Denmark would draw first blood on the power play. With 7:32 remaining in the second period, Frans Nielsen scored. Nielsen skated near the far boards to the right of the goal then walking it in for a shot that beat Ville Husso.
The capacity crowd of 10,800 at the Jyske Bank Boxen erupted as Finland was now in unfamiliar territory, playing from behind in this tournament.
Denmark regained the lead with 2:50 remaining in the second period as Oliver Bjorkstrand raced in on a partial break and sent a hard, quick shot on goal that made its way through. Lauridsen made the key pass out of his zone to an open area of the ice that gave Bjorkstrand some room to use his speed to get the puck and break towards the net.
"I was excited to get the puck there," Bjorkstrand said. "I was hoping for a clear breakaway but the D was close. I took a look to see if Boedker was with me or not. I didn’t feel like I could pass it, so I took a shot and it went in."
The goal was Bjorkstrand’s first of the tournament in front of fans here in his hometown of Herning.
Finland increased their offensive intensity leading to some anxious moments as time ticked off the clock in the second. Janne Pesonen tipped the puck on goal but Frederik Andersen held firm.
Denmark would not let up. Drawing confidence from their ability to stay with Finland, they continued their pace in the third period.
Early in the third, a flip pass out of the Danish zone to neutral ice was timed just right so that when the puck hit the ice, Nicklas Jensen was there to get it and go in on a breakaway. Huuso made a big stop, preventing Denmark from taking a two-goal lead.
Denmark would have another chance to extend their lead. Bjorkstrand would have another glorious chance slipped a pass that sent him on a break but stopped by a pad save.
Finland would go on the power play with Stefan Lassen in the box. They moved the puck well but ultimately got few shots on goal and when they did Andersen was there with a big stop.
Mikael Granlund demonstrated leadership befitting the C on his jersey when he scored at 15:50 to tie the game again. Granlund took a Koivisto pass and connected.
A crucial moment in the game occurred when Teravainen was called for delay of game when he lifted the puck over the glass into the crowd. Denmark would have their best shot and regaining the lead and they did when Nichlas Hardt, planted in front of the net took a pass from Boedker to slip it in with 1:59 remaining.
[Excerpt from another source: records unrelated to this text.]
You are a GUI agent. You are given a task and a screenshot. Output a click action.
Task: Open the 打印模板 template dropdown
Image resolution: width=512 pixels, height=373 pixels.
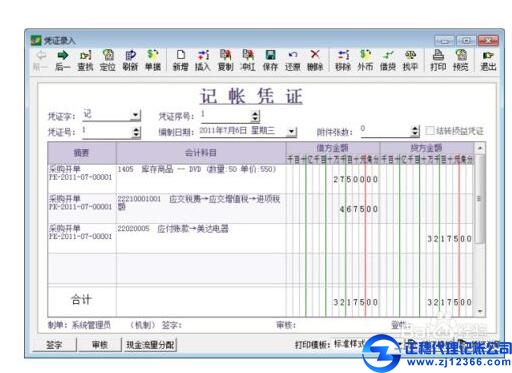coord(399,345)
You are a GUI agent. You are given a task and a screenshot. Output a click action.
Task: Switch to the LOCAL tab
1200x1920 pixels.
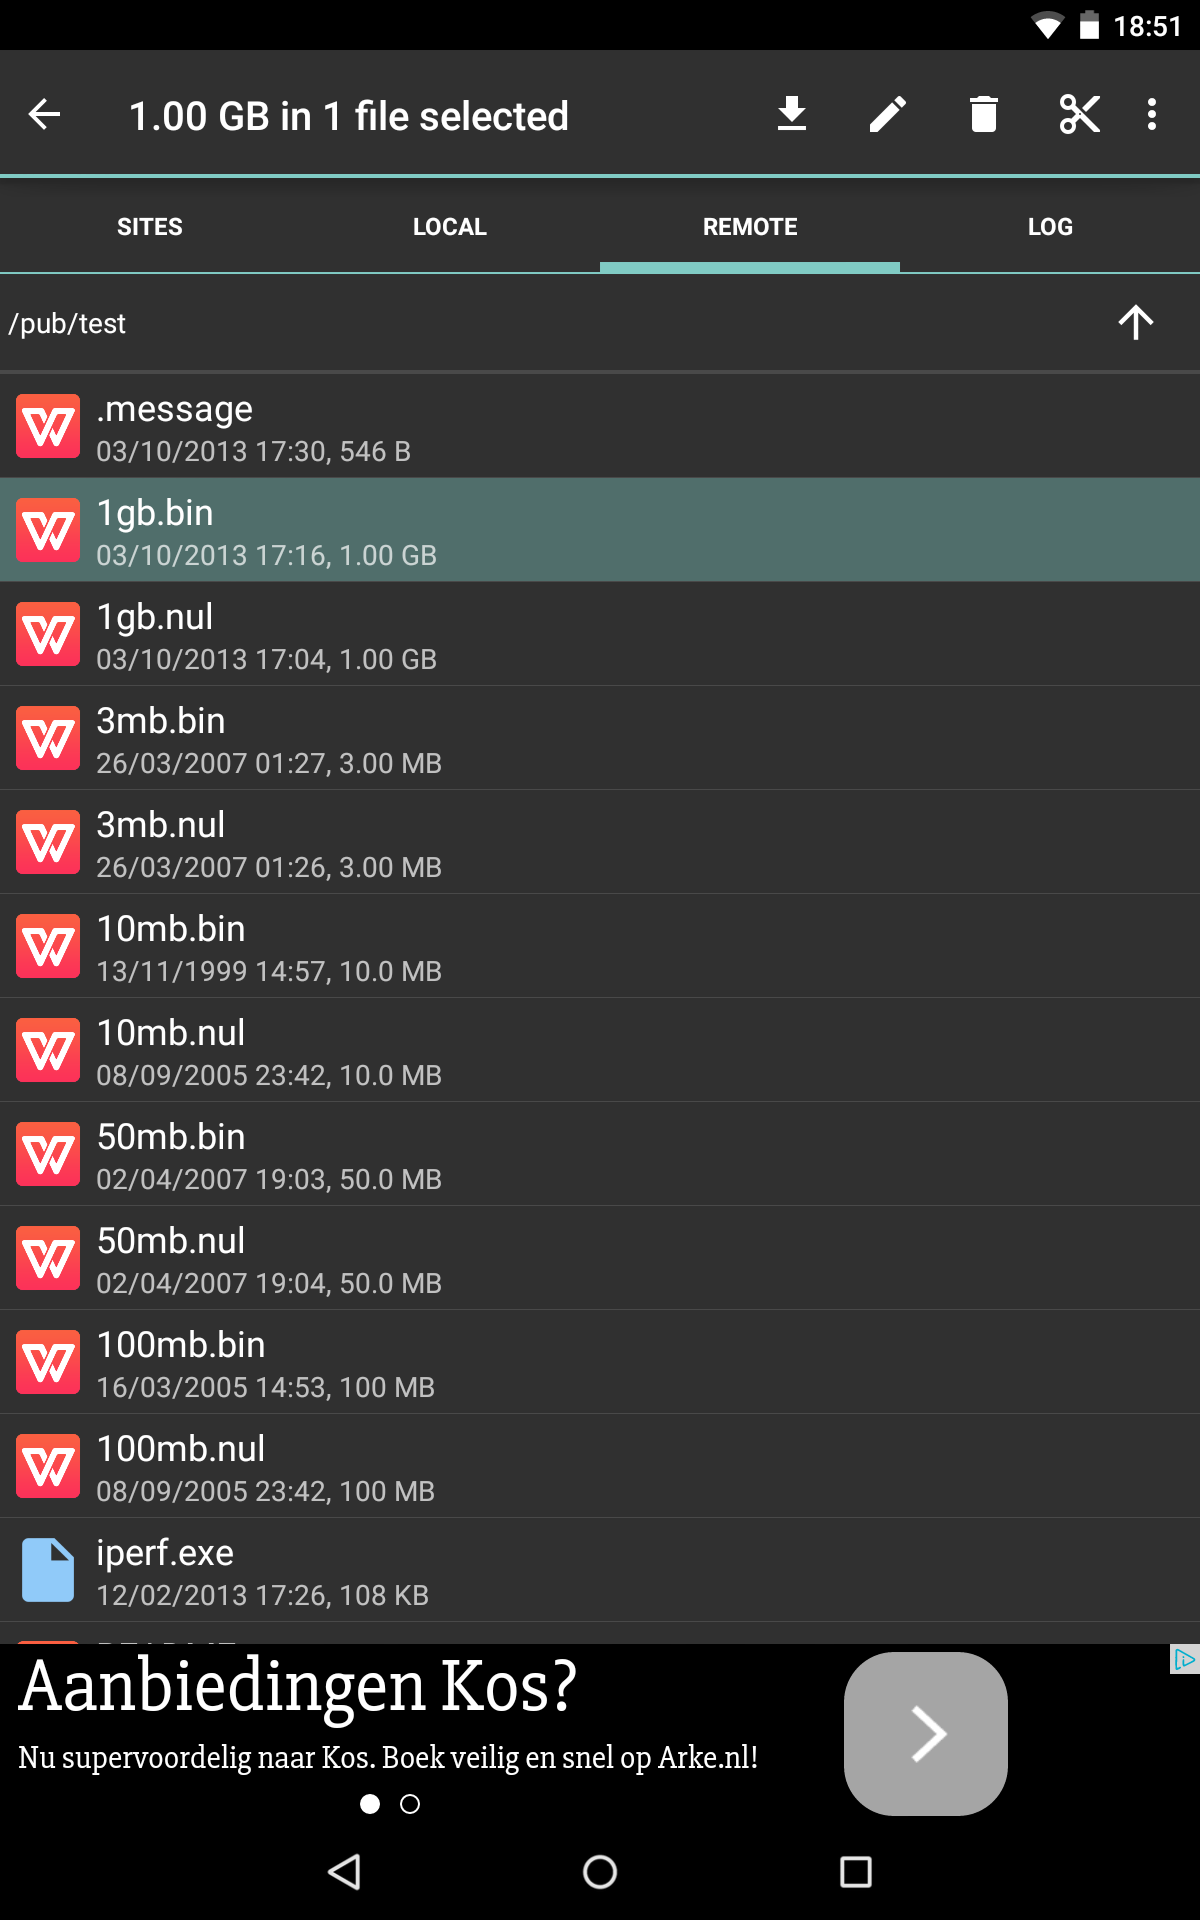point(450,227)
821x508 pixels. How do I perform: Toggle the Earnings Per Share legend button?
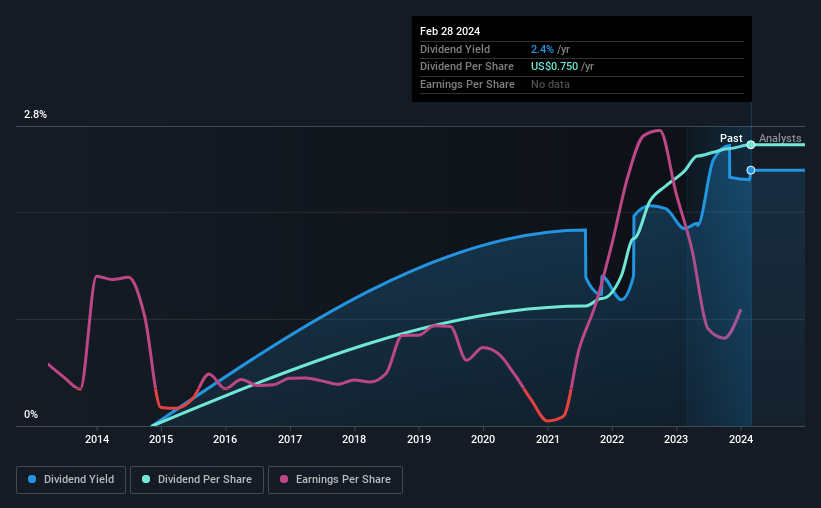coord(336,480)
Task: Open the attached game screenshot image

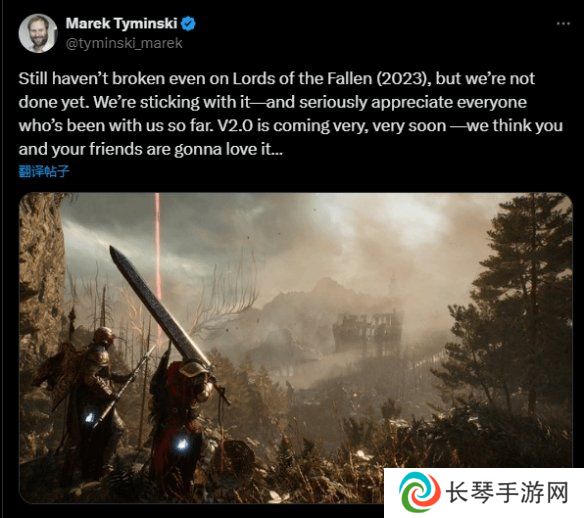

"Nichlas scoring like that at the end of the game was an amazing lift for us," Hansen said. "That’s what good players do."
As the final buzzer rang, Denmark finished off what has been their best hockey of the 2018 IIHF Ice Hockey World Championship. Two big wins against Germany and now Finland enhance their playoff possibilities.
"It is up to us now. We know that the next three games are important and games we need to win," Bjorkstrand said of the prospect. "We have a big game against Norway in a few days and that is a must win for us. We can control our own destiny and not have to rely on another team so we have to focus on the remaining games now."